Author’s Note‘Burgundy has a centre, but no frontiers.’
This is a classic description of one of the most attractive and elusive areas of Provincial France.
When I visited Burgundy last summer, I found that in a way it was different from all the other parts of France that I know so well.
But it was certainly the same in that the food was delicious and no one but the French really understands haute cuisine.
Nevertheless the ghosts of the great Dukes of the West, their power and influence in war, in art and how it made them a bridge between the Medieval world and the Renaissance can still be felt in every town, in every Church and in the very air of Burgundy.
Witchcraft is one of the most ancient superstitions and the persecution of so-called ‘witches’ has been a feature of the history of mankind in every country.
Witchcraft was perhaps begun in the darkness of caves, where the earliest men and women were born.
In France, as in England, there was a great upsurge of witchcraft in the sixteenth and seventeenth centuries and, although witches were persecuted, tortured and killed, magic never dies.
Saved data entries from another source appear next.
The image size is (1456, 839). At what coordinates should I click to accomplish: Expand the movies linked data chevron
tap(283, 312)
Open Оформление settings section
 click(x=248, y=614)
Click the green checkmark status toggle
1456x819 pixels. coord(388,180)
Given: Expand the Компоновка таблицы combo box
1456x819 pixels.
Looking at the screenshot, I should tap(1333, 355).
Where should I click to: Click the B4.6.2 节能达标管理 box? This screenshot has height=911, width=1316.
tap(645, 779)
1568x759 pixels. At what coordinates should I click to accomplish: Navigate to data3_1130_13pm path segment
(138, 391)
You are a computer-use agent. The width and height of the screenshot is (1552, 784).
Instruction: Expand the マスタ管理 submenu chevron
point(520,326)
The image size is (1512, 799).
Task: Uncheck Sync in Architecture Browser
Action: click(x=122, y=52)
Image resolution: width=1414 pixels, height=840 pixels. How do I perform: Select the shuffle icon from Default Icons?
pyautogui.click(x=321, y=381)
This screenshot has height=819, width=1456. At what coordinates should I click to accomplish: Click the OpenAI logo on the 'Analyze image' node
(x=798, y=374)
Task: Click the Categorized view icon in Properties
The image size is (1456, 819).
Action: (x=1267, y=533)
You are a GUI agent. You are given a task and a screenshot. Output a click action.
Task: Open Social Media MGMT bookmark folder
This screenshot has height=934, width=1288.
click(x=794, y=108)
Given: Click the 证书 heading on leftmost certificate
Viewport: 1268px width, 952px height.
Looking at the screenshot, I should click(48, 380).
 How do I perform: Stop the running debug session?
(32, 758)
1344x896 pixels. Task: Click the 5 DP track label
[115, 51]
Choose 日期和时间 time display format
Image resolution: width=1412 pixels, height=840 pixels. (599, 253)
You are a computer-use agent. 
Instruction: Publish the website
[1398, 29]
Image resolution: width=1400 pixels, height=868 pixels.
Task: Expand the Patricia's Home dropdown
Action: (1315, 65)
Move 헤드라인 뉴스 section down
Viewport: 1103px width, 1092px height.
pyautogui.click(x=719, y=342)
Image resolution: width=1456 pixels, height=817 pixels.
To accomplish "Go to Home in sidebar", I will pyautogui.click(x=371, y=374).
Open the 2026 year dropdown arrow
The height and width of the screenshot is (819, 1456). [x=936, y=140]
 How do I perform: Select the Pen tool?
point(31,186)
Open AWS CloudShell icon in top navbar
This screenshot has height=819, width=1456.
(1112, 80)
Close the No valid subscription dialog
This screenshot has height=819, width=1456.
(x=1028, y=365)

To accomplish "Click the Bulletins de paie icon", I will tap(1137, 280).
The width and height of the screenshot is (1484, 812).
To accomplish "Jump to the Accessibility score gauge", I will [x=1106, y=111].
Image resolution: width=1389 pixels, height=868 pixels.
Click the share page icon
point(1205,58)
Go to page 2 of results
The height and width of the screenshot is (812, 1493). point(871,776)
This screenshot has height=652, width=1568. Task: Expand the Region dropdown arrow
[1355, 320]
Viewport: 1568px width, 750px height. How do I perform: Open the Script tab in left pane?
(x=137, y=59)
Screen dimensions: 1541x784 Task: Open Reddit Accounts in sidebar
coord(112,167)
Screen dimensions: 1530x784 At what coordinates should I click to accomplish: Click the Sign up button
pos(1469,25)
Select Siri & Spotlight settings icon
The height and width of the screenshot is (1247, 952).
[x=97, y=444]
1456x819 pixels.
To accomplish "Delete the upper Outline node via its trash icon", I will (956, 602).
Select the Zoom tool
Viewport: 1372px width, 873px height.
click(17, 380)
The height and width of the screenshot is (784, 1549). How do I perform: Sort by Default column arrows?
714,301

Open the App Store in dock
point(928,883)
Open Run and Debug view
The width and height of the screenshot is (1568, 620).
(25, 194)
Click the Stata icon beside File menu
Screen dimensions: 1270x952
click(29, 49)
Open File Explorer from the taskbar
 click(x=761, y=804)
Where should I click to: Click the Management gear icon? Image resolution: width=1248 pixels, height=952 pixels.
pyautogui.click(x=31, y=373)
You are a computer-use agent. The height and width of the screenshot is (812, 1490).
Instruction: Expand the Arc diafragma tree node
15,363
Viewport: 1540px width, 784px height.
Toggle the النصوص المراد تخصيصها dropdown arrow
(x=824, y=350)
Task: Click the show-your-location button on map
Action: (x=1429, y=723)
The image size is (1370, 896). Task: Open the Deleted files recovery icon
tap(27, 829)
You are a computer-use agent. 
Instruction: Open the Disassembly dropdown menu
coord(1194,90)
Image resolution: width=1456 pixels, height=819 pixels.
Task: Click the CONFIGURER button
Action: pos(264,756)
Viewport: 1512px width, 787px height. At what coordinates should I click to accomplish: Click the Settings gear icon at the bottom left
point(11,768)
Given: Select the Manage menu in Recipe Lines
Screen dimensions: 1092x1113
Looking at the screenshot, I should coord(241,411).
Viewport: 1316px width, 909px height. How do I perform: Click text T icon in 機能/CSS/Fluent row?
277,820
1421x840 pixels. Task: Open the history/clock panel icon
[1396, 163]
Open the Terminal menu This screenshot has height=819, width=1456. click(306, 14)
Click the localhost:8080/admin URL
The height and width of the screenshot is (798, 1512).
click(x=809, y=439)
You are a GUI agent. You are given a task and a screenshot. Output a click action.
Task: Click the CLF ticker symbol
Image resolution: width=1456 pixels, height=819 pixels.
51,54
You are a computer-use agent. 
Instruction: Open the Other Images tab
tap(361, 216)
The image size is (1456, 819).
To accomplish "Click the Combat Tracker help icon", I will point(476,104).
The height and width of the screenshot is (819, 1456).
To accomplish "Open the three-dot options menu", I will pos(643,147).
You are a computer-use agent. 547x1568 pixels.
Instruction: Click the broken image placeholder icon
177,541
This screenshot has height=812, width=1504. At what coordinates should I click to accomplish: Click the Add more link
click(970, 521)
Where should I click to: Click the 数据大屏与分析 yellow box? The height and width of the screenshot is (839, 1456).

It remains in the world of sorcerers, in the Temples of the magician Priests, permeates the great religions and invades the ancient philosophies.
Joan of Arc’s ‘voices’ earned her the reputation for using witchcraft and yet today there is not a Church in Burgundy that does not have her statue with many candles lit in front of it.
There are still witches to be found in quiet country hamlets, but they are usually white witches, who only bring good luck and love to those who seek it.
Perhaps in Burgundy, more than anywhere else in France, one is aware of some strange magic that seems to hover in the air and work even in the long stretches of the vineyards.
It was when I was motoring through the valley with the grapes just beginning to form that I looked up and saw a Castle on a hill in the distance with the spire of a Chapel beside it that the story of this book came to my mind.